(Stored records)
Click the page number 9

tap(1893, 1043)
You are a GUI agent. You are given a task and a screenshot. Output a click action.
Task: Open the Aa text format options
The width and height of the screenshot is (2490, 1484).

### Aim of the exercise
Write out an exact copy of every record shown above.

### Answer space
Click the page number 9

tap(1893, 1043)
You are a GUI agent. You are given a task and a screenshot. Output a click action.
Task: Open the Aa text format options
The width and height of the screenshot is (2490, 1484).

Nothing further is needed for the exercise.